**WHAT YOU ARE ASKED TO DO**
When you find the line with "Click the アカウントを追加(A)... button" among the records below, reproduce it and each line after it exactly, ending with the line with "Task: Select the Oval drawing tool".

**SUPPLIED MATERIAL**
* * * *

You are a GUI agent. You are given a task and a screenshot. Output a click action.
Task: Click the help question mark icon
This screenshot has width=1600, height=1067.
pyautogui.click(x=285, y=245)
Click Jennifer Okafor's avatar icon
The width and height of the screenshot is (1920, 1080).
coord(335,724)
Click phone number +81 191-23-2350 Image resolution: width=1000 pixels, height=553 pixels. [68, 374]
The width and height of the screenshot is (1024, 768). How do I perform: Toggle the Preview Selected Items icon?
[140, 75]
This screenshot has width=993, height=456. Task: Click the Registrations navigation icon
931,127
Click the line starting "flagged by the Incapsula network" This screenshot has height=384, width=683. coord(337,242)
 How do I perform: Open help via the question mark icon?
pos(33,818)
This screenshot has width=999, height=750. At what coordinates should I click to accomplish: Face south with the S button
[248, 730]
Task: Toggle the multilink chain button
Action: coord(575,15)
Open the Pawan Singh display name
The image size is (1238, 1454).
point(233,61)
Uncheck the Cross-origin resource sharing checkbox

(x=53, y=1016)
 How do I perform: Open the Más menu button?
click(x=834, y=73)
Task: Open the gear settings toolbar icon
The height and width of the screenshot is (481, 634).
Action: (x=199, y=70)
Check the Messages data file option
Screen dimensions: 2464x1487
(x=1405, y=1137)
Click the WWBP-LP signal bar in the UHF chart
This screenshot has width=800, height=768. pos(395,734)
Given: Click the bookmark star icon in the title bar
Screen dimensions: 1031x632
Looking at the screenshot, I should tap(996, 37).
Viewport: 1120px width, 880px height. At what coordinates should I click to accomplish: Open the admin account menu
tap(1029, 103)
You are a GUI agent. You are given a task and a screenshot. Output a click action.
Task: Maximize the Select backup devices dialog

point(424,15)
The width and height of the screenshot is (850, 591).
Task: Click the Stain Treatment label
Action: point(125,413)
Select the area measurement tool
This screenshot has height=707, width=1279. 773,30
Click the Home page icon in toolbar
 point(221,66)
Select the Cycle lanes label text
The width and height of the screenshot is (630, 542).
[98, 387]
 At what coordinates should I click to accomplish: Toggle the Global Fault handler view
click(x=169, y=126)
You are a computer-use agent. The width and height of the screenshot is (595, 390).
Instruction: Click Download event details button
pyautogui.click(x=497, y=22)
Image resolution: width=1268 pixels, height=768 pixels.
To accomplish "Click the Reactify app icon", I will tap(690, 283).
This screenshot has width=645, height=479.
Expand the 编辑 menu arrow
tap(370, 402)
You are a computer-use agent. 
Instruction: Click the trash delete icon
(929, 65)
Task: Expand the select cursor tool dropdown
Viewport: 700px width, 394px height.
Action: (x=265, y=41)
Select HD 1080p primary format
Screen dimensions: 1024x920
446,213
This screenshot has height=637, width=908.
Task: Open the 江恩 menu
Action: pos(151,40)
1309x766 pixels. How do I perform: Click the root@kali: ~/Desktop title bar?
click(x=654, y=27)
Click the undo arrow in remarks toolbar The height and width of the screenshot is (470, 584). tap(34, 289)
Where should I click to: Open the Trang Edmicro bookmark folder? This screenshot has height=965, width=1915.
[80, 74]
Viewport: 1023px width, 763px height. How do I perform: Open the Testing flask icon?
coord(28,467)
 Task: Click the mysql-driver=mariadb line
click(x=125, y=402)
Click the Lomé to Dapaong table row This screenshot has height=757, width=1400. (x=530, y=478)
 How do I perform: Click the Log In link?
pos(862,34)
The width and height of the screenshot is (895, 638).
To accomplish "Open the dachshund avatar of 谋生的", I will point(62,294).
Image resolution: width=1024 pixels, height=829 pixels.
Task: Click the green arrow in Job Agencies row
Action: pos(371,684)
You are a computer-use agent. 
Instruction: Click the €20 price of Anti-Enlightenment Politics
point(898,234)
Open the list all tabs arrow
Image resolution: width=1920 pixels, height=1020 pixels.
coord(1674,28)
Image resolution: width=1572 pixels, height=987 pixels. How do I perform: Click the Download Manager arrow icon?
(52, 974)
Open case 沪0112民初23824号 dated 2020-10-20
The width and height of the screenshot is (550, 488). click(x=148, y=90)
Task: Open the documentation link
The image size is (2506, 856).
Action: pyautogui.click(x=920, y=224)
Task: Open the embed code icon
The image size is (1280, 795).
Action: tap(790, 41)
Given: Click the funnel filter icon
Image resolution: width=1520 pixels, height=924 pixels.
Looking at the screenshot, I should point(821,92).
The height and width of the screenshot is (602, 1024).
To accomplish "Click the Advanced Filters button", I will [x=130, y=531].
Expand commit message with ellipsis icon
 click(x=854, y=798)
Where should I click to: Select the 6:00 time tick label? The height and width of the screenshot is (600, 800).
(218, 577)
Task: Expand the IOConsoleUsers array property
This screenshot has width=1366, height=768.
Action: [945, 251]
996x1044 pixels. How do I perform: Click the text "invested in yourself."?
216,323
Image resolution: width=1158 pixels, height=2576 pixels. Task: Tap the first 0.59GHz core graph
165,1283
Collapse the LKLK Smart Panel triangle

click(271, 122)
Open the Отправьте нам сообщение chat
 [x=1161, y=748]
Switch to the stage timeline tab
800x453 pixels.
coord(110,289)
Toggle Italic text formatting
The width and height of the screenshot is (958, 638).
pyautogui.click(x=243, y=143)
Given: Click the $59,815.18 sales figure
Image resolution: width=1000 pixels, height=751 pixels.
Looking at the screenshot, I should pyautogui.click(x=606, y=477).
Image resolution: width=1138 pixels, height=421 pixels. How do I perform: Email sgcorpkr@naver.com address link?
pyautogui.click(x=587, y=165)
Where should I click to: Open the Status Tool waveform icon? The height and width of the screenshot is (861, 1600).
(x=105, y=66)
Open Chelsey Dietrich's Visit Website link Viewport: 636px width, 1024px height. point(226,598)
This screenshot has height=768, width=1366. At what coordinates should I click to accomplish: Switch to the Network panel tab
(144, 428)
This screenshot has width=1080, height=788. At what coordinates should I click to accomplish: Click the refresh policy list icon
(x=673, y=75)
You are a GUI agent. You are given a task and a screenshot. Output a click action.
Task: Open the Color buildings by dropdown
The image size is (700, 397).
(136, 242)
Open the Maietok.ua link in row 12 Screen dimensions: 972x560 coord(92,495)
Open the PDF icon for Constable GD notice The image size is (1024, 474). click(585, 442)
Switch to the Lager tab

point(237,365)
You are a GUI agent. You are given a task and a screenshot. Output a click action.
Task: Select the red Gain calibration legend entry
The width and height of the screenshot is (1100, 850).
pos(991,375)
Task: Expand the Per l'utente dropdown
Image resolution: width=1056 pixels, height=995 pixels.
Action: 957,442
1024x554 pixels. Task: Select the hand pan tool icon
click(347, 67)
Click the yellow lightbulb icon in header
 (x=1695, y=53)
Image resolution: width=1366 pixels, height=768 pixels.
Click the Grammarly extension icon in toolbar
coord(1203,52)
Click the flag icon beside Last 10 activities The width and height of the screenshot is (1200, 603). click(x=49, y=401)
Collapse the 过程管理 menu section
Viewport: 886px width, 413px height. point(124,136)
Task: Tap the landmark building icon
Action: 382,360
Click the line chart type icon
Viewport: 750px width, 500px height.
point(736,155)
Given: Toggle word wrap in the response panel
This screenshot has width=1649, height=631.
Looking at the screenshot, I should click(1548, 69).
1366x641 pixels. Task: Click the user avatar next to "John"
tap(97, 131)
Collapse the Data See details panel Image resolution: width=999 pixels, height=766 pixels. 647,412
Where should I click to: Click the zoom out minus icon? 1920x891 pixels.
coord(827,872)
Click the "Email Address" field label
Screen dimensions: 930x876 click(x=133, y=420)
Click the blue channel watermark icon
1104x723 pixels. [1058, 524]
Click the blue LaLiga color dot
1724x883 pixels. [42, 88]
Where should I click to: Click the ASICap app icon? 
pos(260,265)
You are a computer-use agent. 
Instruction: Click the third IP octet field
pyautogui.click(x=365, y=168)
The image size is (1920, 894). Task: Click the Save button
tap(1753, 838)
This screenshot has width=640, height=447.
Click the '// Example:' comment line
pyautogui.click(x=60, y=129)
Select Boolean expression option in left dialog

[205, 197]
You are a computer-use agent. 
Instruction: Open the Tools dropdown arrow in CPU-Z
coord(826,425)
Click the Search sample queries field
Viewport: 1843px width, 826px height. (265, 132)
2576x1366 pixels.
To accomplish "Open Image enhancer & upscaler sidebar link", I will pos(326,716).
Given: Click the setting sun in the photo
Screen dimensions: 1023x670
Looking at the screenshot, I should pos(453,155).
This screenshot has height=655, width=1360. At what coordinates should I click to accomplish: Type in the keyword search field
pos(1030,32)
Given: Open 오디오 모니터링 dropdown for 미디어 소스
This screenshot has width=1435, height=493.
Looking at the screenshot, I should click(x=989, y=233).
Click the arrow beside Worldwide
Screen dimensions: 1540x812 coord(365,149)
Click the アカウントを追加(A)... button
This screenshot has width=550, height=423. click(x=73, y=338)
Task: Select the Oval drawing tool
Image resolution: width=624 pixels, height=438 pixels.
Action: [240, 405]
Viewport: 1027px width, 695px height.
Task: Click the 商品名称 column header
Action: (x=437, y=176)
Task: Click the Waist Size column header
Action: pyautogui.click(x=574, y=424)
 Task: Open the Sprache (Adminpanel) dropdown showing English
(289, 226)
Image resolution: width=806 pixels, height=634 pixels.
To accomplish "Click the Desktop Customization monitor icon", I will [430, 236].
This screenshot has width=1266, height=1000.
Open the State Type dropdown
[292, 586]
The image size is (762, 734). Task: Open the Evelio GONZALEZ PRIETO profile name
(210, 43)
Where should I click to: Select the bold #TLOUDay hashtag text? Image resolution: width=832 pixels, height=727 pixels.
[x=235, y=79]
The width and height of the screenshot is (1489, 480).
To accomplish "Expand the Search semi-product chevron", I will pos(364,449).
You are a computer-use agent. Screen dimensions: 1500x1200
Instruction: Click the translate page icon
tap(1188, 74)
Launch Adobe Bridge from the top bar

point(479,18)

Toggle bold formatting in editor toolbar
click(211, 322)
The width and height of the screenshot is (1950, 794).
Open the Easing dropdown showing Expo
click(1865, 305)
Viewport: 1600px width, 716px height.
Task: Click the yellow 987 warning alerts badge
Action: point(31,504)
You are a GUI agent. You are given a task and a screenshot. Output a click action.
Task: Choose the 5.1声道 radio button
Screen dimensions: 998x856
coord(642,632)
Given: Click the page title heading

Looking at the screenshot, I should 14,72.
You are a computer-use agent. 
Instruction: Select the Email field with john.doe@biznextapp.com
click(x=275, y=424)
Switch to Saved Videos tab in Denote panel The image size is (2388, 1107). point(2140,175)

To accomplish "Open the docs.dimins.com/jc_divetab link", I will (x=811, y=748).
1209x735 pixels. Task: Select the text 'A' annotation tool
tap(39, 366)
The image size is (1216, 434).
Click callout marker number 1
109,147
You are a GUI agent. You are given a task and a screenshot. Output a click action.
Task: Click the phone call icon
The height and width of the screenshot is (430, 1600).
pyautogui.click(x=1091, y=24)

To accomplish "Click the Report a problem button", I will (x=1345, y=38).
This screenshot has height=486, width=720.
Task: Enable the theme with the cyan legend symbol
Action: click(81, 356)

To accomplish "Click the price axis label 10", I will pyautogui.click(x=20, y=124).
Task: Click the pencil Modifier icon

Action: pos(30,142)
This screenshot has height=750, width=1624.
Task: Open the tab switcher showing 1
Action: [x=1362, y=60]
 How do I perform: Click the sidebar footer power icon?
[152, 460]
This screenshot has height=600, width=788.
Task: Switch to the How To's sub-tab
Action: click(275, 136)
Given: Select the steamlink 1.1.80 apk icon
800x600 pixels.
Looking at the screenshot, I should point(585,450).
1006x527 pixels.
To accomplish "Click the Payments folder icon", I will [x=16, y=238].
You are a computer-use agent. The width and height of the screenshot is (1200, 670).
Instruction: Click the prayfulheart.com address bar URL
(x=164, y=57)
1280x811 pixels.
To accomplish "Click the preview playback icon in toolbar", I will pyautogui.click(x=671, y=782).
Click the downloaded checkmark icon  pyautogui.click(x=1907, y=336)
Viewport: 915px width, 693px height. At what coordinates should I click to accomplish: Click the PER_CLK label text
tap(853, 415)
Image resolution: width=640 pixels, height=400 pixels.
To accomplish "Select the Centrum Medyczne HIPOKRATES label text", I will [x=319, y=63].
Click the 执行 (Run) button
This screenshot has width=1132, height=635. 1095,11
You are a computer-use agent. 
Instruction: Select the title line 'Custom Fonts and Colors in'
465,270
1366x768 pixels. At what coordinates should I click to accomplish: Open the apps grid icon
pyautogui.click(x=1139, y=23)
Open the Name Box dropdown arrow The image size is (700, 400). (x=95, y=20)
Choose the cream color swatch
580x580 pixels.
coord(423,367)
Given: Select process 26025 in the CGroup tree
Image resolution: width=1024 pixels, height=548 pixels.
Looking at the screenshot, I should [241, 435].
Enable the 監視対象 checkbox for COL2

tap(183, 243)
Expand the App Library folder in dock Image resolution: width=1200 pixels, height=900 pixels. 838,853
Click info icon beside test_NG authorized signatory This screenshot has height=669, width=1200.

* * * *

**TASK ANSWER**
Click the アカウントを追加(A)... button
This screenshot has width=550, height=423. click(x=73, y=338)
Task: Select the Oval drawing tool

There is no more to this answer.